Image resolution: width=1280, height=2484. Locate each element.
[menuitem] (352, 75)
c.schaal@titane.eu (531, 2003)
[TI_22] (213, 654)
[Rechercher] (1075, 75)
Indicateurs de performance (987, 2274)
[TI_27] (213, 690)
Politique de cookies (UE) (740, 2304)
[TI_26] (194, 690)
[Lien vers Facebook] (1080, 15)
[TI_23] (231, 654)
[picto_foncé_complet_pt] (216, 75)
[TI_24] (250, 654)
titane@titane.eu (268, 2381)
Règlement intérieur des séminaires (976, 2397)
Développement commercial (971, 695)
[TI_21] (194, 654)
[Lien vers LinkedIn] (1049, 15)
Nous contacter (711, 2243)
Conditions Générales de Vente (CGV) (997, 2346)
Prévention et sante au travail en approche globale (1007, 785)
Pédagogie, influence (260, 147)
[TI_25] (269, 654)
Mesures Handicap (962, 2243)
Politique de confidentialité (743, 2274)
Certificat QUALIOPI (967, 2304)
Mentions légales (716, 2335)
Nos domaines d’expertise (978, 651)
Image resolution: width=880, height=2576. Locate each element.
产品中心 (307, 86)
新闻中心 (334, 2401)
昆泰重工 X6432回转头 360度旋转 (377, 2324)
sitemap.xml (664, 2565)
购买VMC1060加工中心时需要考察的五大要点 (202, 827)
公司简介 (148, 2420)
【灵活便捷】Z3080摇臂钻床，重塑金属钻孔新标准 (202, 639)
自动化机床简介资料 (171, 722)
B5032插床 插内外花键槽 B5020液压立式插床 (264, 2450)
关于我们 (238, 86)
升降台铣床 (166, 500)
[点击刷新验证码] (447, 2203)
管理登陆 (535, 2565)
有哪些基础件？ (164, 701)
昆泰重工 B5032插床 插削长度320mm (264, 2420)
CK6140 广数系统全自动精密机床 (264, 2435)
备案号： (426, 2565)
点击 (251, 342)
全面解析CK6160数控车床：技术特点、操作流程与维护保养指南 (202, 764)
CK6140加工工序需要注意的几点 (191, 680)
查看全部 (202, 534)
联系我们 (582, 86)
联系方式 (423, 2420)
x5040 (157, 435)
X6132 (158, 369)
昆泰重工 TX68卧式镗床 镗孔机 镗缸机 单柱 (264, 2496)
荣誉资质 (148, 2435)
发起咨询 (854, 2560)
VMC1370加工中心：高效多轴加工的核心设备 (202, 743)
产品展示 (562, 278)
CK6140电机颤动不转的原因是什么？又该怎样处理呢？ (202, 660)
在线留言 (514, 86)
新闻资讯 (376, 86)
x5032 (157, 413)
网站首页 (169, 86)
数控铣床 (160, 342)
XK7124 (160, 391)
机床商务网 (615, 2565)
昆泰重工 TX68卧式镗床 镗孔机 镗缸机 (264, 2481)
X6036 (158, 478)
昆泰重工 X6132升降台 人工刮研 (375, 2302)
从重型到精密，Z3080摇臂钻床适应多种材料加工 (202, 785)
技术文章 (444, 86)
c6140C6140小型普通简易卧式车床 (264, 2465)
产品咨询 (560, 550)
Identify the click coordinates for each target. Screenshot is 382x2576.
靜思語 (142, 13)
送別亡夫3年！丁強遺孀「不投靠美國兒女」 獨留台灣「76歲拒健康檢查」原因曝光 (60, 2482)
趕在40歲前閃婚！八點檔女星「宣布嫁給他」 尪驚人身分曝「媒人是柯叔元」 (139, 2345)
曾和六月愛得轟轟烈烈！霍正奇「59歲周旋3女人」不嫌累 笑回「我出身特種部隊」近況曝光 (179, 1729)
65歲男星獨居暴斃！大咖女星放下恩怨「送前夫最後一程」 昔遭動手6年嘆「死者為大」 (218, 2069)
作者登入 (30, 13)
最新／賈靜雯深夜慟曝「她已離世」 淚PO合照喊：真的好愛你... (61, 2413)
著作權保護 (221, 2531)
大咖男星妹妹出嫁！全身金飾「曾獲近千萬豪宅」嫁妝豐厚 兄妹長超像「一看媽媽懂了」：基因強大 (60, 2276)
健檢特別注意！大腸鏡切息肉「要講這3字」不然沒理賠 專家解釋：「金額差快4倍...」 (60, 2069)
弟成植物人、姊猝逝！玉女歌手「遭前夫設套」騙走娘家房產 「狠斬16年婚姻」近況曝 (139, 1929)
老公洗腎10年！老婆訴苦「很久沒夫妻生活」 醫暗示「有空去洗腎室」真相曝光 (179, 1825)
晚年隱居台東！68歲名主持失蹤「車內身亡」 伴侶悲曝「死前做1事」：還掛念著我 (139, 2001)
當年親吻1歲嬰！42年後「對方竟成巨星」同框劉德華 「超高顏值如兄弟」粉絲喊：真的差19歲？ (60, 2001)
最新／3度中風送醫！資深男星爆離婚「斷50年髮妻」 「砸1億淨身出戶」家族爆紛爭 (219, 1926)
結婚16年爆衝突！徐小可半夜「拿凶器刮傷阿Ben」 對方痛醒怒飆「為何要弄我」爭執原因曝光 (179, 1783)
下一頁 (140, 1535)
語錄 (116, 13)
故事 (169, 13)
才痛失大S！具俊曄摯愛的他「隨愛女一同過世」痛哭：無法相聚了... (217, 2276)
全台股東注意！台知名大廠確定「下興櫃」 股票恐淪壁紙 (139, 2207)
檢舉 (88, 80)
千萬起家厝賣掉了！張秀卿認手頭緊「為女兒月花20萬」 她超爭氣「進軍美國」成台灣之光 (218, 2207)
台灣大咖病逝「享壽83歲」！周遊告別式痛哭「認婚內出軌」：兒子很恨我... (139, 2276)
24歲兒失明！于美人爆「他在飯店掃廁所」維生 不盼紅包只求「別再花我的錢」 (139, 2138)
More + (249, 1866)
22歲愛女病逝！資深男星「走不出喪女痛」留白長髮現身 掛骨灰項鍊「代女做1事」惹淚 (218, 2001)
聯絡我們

*****

● To do:
Copy all the lines from the data above that hold the word "Lien".

● Output for this task:
[Lien vers Facebook] (1080, 15)
[Lien vers LinkedIn] (1049, 15)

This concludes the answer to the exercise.